Copy down the listing below exactly, please, including every line.

• [EXERCISE MATERIALS]
= Beginning of Section =

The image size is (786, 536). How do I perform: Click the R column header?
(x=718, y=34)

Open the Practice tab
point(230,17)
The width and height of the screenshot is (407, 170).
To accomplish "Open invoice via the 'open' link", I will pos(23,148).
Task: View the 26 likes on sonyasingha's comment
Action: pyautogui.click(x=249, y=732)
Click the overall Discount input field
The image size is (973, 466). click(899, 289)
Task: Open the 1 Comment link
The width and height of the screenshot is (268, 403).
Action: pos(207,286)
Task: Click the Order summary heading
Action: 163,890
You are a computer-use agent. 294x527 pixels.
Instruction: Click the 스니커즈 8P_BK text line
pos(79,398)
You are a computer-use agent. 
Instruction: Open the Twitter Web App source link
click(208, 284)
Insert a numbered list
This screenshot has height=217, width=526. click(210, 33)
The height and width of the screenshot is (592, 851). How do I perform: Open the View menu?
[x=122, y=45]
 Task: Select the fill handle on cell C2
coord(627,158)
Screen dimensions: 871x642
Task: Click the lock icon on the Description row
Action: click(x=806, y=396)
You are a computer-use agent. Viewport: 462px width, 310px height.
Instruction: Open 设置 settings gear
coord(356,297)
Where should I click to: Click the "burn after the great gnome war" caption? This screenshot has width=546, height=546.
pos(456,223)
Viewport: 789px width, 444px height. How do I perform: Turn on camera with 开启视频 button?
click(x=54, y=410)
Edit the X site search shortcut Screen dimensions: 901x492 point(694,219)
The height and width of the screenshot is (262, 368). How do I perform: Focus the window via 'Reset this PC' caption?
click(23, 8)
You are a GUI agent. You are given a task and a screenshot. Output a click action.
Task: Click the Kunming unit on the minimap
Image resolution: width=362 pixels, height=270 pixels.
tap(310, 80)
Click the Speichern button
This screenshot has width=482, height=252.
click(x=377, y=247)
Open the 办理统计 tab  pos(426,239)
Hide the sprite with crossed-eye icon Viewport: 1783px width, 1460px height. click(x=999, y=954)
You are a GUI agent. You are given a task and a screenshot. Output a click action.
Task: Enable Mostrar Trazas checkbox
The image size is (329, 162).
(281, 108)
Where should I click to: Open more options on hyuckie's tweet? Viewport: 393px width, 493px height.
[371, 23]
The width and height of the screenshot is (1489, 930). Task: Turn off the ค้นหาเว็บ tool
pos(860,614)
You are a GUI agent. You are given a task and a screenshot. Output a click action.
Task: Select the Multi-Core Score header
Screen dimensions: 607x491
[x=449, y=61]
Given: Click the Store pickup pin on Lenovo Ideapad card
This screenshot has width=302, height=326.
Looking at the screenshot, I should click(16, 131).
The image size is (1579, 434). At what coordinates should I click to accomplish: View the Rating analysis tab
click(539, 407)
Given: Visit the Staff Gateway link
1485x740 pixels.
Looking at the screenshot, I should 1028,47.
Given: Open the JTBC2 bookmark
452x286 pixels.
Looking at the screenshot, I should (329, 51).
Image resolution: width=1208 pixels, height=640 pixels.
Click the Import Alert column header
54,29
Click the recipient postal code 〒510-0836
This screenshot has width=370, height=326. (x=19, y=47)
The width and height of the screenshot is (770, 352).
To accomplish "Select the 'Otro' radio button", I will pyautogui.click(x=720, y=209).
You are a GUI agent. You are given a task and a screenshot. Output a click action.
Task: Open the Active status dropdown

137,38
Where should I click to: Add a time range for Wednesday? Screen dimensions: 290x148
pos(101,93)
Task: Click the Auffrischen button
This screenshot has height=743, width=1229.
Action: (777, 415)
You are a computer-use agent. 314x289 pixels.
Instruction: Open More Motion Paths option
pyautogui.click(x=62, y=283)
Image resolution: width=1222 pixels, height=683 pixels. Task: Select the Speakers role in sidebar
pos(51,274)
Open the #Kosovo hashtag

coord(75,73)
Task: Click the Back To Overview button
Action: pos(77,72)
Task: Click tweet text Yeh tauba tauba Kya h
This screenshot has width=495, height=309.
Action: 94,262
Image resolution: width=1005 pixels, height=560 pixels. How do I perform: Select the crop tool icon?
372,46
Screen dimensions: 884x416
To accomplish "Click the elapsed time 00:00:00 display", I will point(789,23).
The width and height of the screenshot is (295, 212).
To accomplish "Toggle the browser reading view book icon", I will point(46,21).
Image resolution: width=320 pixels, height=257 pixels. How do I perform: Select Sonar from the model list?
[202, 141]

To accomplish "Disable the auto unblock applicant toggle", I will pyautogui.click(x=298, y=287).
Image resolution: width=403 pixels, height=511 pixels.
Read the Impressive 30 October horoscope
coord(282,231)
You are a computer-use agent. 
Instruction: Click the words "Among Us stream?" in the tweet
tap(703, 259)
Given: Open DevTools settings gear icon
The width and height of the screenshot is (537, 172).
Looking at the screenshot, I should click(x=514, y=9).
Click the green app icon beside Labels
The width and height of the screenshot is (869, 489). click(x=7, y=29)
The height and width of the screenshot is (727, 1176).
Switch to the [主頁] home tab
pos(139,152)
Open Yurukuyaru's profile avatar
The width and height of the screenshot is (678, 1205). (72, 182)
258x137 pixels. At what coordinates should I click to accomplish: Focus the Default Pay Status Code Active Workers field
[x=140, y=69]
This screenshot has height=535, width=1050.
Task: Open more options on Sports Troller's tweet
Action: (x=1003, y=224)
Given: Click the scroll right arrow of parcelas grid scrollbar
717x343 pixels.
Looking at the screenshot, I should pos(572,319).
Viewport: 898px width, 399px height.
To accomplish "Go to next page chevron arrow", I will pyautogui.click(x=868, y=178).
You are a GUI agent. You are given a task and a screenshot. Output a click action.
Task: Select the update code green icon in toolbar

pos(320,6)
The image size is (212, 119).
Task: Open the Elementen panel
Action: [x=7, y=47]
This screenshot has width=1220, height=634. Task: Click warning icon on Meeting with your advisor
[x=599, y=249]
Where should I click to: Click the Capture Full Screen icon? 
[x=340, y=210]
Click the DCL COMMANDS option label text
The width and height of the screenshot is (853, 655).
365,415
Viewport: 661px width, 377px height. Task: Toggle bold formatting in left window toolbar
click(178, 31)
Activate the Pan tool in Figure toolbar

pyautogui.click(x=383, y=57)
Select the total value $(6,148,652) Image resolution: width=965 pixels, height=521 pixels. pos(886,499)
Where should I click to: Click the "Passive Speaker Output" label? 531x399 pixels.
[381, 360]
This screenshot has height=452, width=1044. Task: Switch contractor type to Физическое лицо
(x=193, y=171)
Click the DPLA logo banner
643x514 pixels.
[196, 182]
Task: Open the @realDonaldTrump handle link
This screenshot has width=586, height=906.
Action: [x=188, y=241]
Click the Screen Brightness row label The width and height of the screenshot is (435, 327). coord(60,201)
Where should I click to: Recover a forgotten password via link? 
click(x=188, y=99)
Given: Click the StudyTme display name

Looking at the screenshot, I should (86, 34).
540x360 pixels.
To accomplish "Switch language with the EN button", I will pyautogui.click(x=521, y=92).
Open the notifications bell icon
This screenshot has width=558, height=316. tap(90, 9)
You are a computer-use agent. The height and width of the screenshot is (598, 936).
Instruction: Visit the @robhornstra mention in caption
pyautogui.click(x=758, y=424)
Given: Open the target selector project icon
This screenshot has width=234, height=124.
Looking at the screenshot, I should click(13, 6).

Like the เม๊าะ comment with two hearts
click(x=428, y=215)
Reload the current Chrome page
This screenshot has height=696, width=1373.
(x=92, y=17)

= End of Section =

• [TASK RESULT]
The image size is (786, 536). How do I perform: Click the R column header?
(x=718, y=34)

Open the Practice tab
point(230,17)
The width and height of the screenshot is (407, 170).
To accomplish "Open invoice via the 'open' link", I will pos(23,148).
Task: View the 26 likes on sonyasingha's comment
Action: pyautogui.click(x=249, y=732)
Click the overall Discount input field
The image size is (973, 466). click(899, 289)
Task: Open the 1 Comment link
The width and height of the screenshot is (268, 403).
Action: pos(207,286)
Task: Click the Order summary heading
Action: 163,890
You are a computer-use agent. 294x527 pixels.
Instruction: Click the 스니커즈 8P_BK text line
pos(79,398)
You are a computer-use agent. 
Instruction: Open the Twitter Web App source link
click(208, 284)
Insert a numbered list
This screenshot has height=217, width=526. click(210, 33)
The height and width of the screenshot is (592, 851). How do I perform: Open the View menu?
[x=122, y=45]
 Task: Select the fill handle on cell C2
coord(627,158)
Screen dimensions: 871x642
Task: Click the lock icon on the Description row
Action: click(x=806, y=396)
You are a computer-use agent. Viewport: 462px width, 310px height.
Instruction: Open 设置 settings gear
coord(356,297)
Where should I click to: Click the "burn after the great gnome war" caption? This screenshot has width=546, height=546.
pos(456,223)
Viewport: 789px width, 444px height. How do I perform: Turn on camera with 开启视频 button?
click(x=54, y=410)
Edit the X site search shortcut Screen dimensions: 901x492 point(694,219)
The height and width of the screenshot is (262, 368). How do I perform: Focus the window via 'Reset this PC' caption?
click(23, 8)
You are a GUI agent. You are given a task and a screenshot. Output a click action.
Task: Click the Kunming unit on the minimap
Image resolution: width=362 pixels, height=270 pixels.
tap(310, 80)
Click the Speichern button
This screenshot has width=482, height=252.
click(x=377, y=247)
Open the 办理统计 tab  pos(426,239)
Hide the sprite with crossed-eye icon Viewport: 1783px width, 1460px height. click(x=999, y=954)
You are a GUI agent. You are given a task and a screenshot. Output a click action.
Task: Enable Mostrar Trazas checkbox
The image size is (329, 162).
(281, 108)
Where should I click to: Open more options on hyuckie's tweet? Viewport: 393px width, 493px height.
[371, 23]
The width and height of the screenshot is (1489, 930). Task: Turn off the ค้นหาเว็บ tool
pos(860,614)
You are a GUI agent. You are given a task and a screenshot. Output a click action.
Task: Select the Multi-Core Score header
Screen dimensions: 607x491
[x=449, y=61]
Given: Click the Store pickup pin on Lenovo Ideapad card
This screenshot has width=302, height=326.
Looking at the screenshot, I should click(16, 131).
The image size is (1579, 434). At what coordinates should I click to accomplish: View the Rating analysis tab
click(539, 407)
Given: Visit the Staff Gateway link
1485x740 pixels.
Looking at the screenshot, I should 1028,47.
Given: Open the JTBC2 bookmark
452x286 pixels.
Looking at the screenshot, I should (329, 51).
Image resolution: width=1208 pixels, height=640 pixels.
Click the Import Alert column header
54,29
Click the recipient postal code 〒510-0836
This screenshot has width=370, height=326. (x=19, y=47)
The width and height of the screenshot is (770, 352).
To accomplish "Select the 'Otro' radio button", I will pyautogui.click(x=720, y=209).
You are a GUI agent. You are given a task and a screenshot. Output a click action.
Task: Open the Active status dropdown

137,38
Where should I click to: Add a time range for Wednesday? Screen dimensions: 290x148
pos(101,93)
Task: Click the Auffrischen button
This screenshot has height=743, width=1229.
Action: (777, 415)
You are a computer-use agent. 314x289 pixels.
Instruction: Open More Motion Paths option
pyautogui.click(x=62, y=283)
Image resolution: width=1222 pixels, height=683 pixels. Task: Select the Speakers role in sidebar
pos(51,274)
Open the #Kosovo hashtag

coord(75,73)
Task: Click the Back To Overview button
Action: pos(77,72)
Task: Click tweet text Yeh tauba tauba Kya h
This screenshot has width=495, height=309.
Action: 94,262
Image resolution: width=1005 pixels, height=560 pixels. How do I perform: Select the crop tool icon?
372,46
Screen dimensions: 884x416
To accomplish "Click the elapsed time 00:00:00 display", I will point(789,23).
The width and height of the screenshot is (295, 212).
To accomplish "Toggle the browser reading view book icon", I will point(46,21).
Image resolution: width=320 pixels, height=257 pixels. How do I perform: Select Sonar from the model list?
[202, 141]

To accomplish "Disable the auto unblock applicant toggle", I will pyautogui.click(x=298, y=287).
Image resolution: width=403 pixels, height=511 pixels.
Read the Impressive 30 October horoscope
coord(282,231)
You are a computer-use agent. 
Instruction: Click the words "Among Us stream?" in the tweet
tap(703, 259)
Given: Open DevTools settings gear icon
The width and height of the screenshot is (537, 172).
Looking at the screenshot, I should click(x=514, y=9).
Click the green app icon beside Labels
The width and height of the screenshot is (869, 489). click(x=7, y=29)
The height and width of the screenshot is (727, 1176).
Switch to the [主頁] home tab
pos(139,152)
Open Yurukuyaru's profile avatar
The width and height of the screenshot is (678, 1205). (72, 182)
258x137 pixels. At what coordinates should I click to accomplish: Focus the Default Pay Status Code Active Workers field
[x=140, y=69]
This screenshot has height=535, width=1050.
Task: Open more options on Sports Troller's tweet
Action: (x=1003, y=224)
Given: Click the scroll right arrow of parcelas grid scrollbar
717x343 pixels.
Looking at the screenshot, I should pos(572,319).
Viewport: 898px width, 399px height.
To accomplish "Go to next page chevron arrow", I will pyautogui.click(x=868, y=178).
You are a GUI agent. You are given a task and a screenshot. Output a click action.
Task: Select the update code green icon in toolbar

pos(320,6)
The image size is (212, 119).
Task: Open the Elementen panel
Action: [x=7, y=47]
This screenshot has width=1220, height=634. Task: Click warning icon on Meeting with your advisor
[x=599, y=249]
Where should I click to: Click the Capture Full Screen icon? 
[x=340, y=210]
Click the DCL COMMANDS option label text
The width and height of the screenshot is (853, 655).
365,415
Viewport: 661px width, 377px height. Task: Toggle bold formatting in left window toolbar
click(178, 31)
Activate the Pan tool in Figure toolbar

pyautogui.click(x=383, y=57)
Select the total value $(6,148,652) Image resolution: width=965 pixels, height=521 pixels. pos(886,499)
Where should I click to: Click the "Passive Speaker Output" label? 531x399 pixels.
[381, 360]
This screenshot has height=452, width=1044. Task: Switch contractor type to Физическое лицо
(x=193, y=171)
Click the DPLA logo banner
643x514 pixels.
[196, 182]
Task: Open the @realDonaldTrump handle link
This screenshot has width=586, height=906.
Action: [x=188, y=241]
Click the Screen Brightness row label The width and height of the screenshot is (435, 327). coord(60,201)
Where should I click to: Recover a forgotten password via link? 
click(x=188, y=99)
Given: Click the StudyTme display name

Looking at the screenshot, I should (86, 34).
540x360 pixels.
To accomplish "Switch language with the EN button", I will pyautogui.click(x=521, y=92).
Open the notifications bell icon
This screenshot has width=558, height=316. tap(90, 9)
You are a computer-use agent. The height and width of the screenshot is (598, 936).
Instruction: Visit the @robhornstra mention in caption
pyautogui.click(x=758, y=424)
Given: Open the target selector project icon
This screenshot has width=234, height=124.
Looking at the screenshot, I should click(13, 6).

Like the เม๊าะ comment with two hearts
click(x=428, y=215)
Reload the current Chrome page
This screenshot has height=696, width=1373.
(x=92, y=17)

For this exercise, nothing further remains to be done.